The title of the recently canceled Zach Stone Is Gonna Be Famous sounds ambitious, but that’s the point. Bo Burnham’s satirical MTV “reality show” about celebrity skewers a culture that tells everyone they can be a star. It’s a sharp subversion of the genre from the network that — by inflicting Jersey Shore on us — is a major part of the problem.
The series follows the titular Zach as he makes a weekly attempt to rebrand himself and become famous. The pilot episode sets the tone for the show well, as a family member dies and Zach seeks out a starring role at the funeral. The comedy is darker than MTV’s standard fare: Is Zach a sociopath, or is he just desperate for attention? The constant demand for reshoots of his real life are ridiculous, but then, so much of the “reality” we consume happens exactly the same way. It’s scripted, directed, and edited: Zach Stone just pulls back the curtain.
So why is a show this good getting canceled?
The obvious reason is that it never found its audience. And while we can blame MTV’s lack of promotion — seriously how many people even knew Zach Stone was on the air? — I think the vast majority of viewers just didn’t get it. So many of those who would have appreciated the joke have long since given up on MTV. (Their loss. Awkward is one of the best shows on TV.) Which leaves a lot of viewers who likely tuned in and scratched their heads.

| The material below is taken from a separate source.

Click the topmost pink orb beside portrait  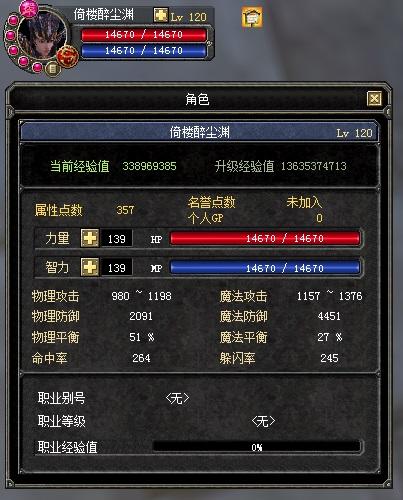(14, 20)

I’m not calling these people stupid, and neither is Bo Burnham, who took to Facebook to respond to his show’s cancellation:
bq. I don’t think MTV’s audience is dumb. I don’t think young people in general are dumb or stupid or shallow. I love my generation. I really do. I believe that the “internet generation” (or “cyber generation” if you want to sound even lamer) is very misunderstood and underestimated. What many older people dismiss as my generation’s short attention spans, I see as young people hunger for density, demanding that every second of material that you give them is worthy of their time. This challenge, though daunting, is a good thing. It pushes art forward.

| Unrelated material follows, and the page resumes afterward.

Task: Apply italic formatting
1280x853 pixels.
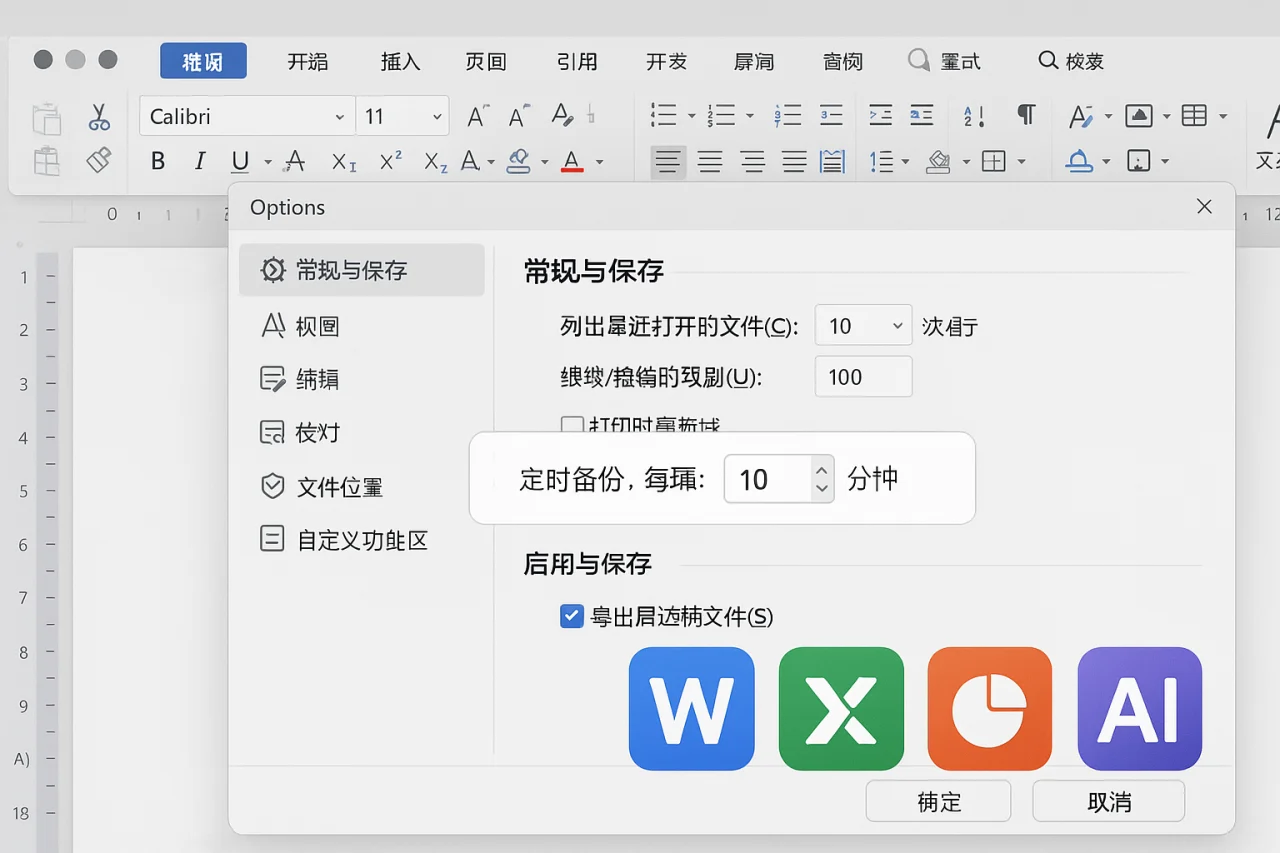Action: [x=198, y=161]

Burnham goes on to acknowledge that he’s a bit older than MTV’s main audience — he’s an ancient 22 — and that his show may have appealed to a slightly older demographic. Burnham might seem young, but he’s well above what MTV is looking for, as the network attempts to draw in 14- to 17-year-olds, “who have different preferences than the 18- to 25-year-olds who make up the older portion of the millennial generation (a cohort born roughly between 1981 and 2000 and also known as Generation Y or the Facebook Generation).”

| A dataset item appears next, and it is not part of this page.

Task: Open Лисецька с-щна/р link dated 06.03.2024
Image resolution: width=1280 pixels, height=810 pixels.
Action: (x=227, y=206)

I think the age gap between Burnham’s generation and MTV’s younger viewers, however slight it may seem, actually had a huge impact on how Zach Stone was received. The current MTV audience has grown up watching talentless “personalities” earn fame and fortune doing nothing: to them, what is Zach Stone parodying?
Those of us in our twenties grew up watching the transition: from The Real World, where normal people got airtime but then quietly faded away, to The Real Housewives, where wealth and fame became interchangeable, to the Kardashians, which took the concept to a new extreme. And now in an era of YouTube celebrity, anyone can aspire to household name status. There are countless Zach Stones out there, to the extent that I wonder if tweens appreciate the absurdity.
Sure, there are people who didn’t like Zach Stone because they didn’t think it was funny: I don’t want to suggest that it was simply too meta and went above everyone’s heads. But I do think the series could have thrived elsewhere, on a network whose audiences would have better connected to the show and fully appreciated the satire.
In his Facebook post, Burnham suggests that the show may have a second life elsewhere. I’m cautiously optimistic. I don’t ever want to see someone as undeserving as Zach Stone become famous — but I’d love to watch him try.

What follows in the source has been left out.